Оба противника подстерегали каждый шаг и каждое слово друг друга, советовались с друзьями, собирали сплетни и слухи. Это была борьба без пощады, на измор, но на Стоева она словно не оказывала никакого влияния — он оставался таким же спокойным и тихим, все с тем же младенчески гладким лицом и круглыми глазами без ресниц, похожими на птичьи. Зато Васил все заметнее выдыхался, нервы сдавали. Когда он сидел на конце стола и свет падал на него из окна, он часто моргал, словно у него щипало глаза, или застывал, бессмысленно уставясь в пространство, и в такие минуты лицо его выглядело усталым и отсутствующим.
Разумеется, Васил не выходил из игры, держался все так же уверенно, даже вызывающе, но в его резких движениях и ядовитых репликах чувствовалось нервное напряжение. Он начал после работы заглядывать в кафе, чтобы выпить рюмочку коньяку, но дело редко ограничивалось одной рюмочкой, и эти попытки рассеяться еще больше увеличивали усталость.

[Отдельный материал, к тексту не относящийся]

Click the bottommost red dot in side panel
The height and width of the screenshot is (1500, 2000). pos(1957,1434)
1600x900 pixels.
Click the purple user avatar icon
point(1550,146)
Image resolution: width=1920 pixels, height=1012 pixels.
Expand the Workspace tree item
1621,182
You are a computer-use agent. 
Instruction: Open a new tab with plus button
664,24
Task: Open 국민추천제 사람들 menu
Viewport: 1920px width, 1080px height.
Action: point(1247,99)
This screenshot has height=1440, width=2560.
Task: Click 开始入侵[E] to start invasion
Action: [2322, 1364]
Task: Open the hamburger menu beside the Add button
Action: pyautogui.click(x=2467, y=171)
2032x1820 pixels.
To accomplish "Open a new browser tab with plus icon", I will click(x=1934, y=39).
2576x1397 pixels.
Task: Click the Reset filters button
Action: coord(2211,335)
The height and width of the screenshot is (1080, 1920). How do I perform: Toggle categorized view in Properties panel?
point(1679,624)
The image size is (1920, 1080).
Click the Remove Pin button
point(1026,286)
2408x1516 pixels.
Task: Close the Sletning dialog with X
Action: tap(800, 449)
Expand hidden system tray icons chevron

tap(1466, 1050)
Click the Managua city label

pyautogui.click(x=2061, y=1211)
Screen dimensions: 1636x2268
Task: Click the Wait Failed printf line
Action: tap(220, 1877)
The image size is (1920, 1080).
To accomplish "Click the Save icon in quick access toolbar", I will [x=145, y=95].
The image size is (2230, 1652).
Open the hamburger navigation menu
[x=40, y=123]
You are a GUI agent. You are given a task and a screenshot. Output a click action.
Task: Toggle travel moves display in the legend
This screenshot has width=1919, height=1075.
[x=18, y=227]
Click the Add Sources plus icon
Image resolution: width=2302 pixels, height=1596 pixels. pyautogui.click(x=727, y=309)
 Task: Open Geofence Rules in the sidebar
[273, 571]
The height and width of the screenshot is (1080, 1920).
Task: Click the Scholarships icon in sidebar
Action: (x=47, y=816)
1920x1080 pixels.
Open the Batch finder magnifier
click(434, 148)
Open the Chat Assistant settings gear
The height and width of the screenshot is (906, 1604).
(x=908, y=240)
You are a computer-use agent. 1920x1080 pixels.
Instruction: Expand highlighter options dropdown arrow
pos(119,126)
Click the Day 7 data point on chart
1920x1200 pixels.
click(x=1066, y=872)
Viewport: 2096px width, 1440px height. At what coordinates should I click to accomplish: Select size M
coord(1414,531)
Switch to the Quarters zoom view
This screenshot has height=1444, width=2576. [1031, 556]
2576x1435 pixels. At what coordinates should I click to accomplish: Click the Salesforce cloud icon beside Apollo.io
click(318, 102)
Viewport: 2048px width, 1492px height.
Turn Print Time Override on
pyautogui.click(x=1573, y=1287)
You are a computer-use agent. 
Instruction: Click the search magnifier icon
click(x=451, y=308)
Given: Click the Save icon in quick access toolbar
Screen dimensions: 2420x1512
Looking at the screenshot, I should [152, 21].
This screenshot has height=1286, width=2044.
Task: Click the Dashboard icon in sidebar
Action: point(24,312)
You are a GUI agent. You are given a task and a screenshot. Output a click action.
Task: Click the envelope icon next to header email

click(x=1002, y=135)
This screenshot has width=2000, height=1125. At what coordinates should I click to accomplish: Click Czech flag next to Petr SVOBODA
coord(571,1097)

Да, он растрачивает себя, твой приятель, а вместе с ним и ты, и какая вам радость от того, что правда на вашей стороне, а не на стороне Стоева, если у вас не хватает сил выиграть сражение, и вы только растрачиваете себя. Какая вам радость, а?
— Возьмите градусник!
Комната выглядит сумеречной и зыбкой, потому что еще не совсем рассвело и потому что ты не до конца проснулся. Ты машинально берешь градусник, ложишься и поворачиваешься к стене, чтобы досмотреть прерванный сон. А снилась тебе Сашка, но чем сильнее ты хочешь ее увидеть, тем больше она расплывается, как будто ты смотришь на нее сквозь слезы, хотя поднять веки тебе мешают не слезы, а клейкий сон.
— Дайте градусник!
Голос доносится издалека, настолько издалека, что ты не уверен, действительно ли ты его слышал или тебе показалось, и на всякий случай ты продолжаешь лежать, с головой закутавшись одеялом.
— Вы что, опять уснули?.. Дайте градусник…
Ты высовываешь голову и подаешь градусник. Сестра смотрит на него бегло, потом более внимательно, потом стряхивает привычным жестом и ставит в баночку к другим градусникам.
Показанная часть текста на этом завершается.